Carlos Trucco

Personal information
- Full name: Carlos Leonel Trucco Medina
- Date of birth: 11 August 1957 (age 68)
- Place of birth: Córdoba, Argentina
- Height: 1.80 m (5 ft 11 in)
- Position: Goalkeeper

Senior career*
- Years: Team / Apps / (Gls)
- 1977–1981: Unión de Santa Fe / 55 / (0)
- 1981–1984: Vélez Sársfield / 3 / (0)
- 1984–1985: Unión de Santa Fe / 4 / (0)
- 1985: Estudiantes de Río Cuarto / 9 / (0)
- 1986–1988: Destroyers
- 1989–1990: Oriente Petrolero
- 1990–1991: Deportivo Cali / 45 / (0)
- 1991–1994: Bolívar
- 1994–1995: Pachuca
- 1995–1996: Bolívar
- 1996–1997: Cruz Azul

International career
- 1989–1997: Bolivia / 51 / (0)

........

Problem to solve
Extend the Carlos Trucco profile, starting right after its Bolivia international career entry. The records have no connection to the Carlos Trucco profile.

........

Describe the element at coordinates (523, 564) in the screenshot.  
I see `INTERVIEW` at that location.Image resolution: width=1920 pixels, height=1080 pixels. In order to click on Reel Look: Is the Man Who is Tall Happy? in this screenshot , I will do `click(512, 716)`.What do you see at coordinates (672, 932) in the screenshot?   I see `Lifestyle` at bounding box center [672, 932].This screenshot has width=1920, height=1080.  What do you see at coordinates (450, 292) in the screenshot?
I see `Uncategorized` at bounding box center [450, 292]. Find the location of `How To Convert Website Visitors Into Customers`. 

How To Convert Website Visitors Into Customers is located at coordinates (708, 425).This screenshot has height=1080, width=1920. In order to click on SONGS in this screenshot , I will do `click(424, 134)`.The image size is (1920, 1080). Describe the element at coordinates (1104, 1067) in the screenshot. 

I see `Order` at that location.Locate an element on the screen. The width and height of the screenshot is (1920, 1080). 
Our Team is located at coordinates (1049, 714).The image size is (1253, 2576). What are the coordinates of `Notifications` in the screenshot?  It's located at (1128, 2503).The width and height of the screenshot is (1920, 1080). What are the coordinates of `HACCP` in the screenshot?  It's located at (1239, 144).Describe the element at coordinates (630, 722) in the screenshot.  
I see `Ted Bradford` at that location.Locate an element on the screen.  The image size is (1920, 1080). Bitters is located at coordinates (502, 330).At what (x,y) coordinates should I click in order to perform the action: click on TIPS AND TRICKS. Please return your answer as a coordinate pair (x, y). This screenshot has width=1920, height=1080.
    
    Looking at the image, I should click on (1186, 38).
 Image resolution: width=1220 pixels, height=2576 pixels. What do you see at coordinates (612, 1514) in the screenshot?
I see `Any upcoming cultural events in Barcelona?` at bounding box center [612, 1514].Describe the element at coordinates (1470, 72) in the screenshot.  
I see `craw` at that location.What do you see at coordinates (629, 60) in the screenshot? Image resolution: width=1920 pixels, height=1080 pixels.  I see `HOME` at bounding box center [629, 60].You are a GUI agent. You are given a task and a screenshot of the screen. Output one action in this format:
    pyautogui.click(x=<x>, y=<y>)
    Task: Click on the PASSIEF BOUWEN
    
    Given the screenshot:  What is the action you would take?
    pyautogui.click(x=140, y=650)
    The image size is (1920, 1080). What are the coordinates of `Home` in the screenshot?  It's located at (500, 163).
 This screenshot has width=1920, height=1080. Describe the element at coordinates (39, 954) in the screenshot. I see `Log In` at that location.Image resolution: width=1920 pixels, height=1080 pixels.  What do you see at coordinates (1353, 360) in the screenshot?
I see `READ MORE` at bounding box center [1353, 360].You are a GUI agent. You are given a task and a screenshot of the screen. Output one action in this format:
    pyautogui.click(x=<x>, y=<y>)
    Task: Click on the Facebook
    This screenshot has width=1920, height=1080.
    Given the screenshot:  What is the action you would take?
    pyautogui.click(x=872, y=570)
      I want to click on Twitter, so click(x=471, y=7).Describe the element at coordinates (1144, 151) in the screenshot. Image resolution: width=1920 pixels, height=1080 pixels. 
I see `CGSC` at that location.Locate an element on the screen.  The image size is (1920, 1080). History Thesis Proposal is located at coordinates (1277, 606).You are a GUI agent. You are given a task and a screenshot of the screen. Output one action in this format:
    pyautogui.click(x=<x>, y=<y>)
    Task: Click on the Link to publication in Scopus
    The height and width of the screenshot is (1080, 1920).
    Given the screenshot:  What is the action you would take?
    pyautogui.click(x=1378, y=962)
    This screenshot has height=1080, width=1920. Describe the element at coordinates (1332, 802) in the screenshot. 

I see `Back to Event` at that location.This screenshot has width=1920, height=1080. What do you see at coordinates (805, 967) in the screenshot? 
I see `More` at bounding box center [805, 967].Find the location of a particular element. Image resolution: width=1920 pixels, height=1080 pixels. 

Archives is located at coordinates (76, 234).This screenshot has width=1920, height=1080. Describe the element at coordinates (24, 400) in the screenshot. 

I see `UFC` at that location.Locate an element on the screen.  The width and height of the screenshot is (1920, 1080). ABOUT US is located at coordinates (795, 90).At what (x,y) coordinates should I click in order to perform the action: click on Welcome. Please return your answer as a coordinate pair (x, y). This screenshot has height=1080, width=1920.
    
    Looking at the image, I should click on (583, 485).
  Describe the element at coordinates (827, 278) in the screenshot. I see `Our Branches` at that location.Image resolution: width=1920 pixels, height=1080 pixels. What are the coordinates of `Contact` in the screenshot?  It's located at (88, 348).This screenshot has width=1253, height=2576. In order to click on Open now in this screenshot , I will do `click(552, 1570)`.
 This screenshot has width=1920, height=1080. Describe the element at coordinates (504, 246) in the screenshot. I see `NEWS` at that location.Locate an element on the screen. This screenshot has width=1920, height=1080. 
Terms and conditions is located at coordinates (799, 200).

........

Task output
Managerial career
- 2000: Veracruz
- 2001–2002: Bolivia
- 2002: Celaya
- 2003: Pachuca

= Carlos Trucco =

Bolivian football goalkeeper (born 1957)

Carlos Leonel Trucco Medina (born 11 August 1957) is a former football goalkeeper who played 51 games for the Bolivia national team between 1989 and 1997.

Despite being born in Argentina, Trucco was the starting goalkeeper of Bolivia national football team during 1994 FIFA World Cup. He played all 3 group games and conceded 4 goals.

Trucco started his club career in Argentina where he played for Unión de Santa Fe, Vélez Sársfield and Estudiantes de Río Cuarto.

In 1985, he moved to Bolivia where he played for Club Destroyers and Bolívar.

He also played for Deportivo Cali in Colombia and Pachuca in Mexico.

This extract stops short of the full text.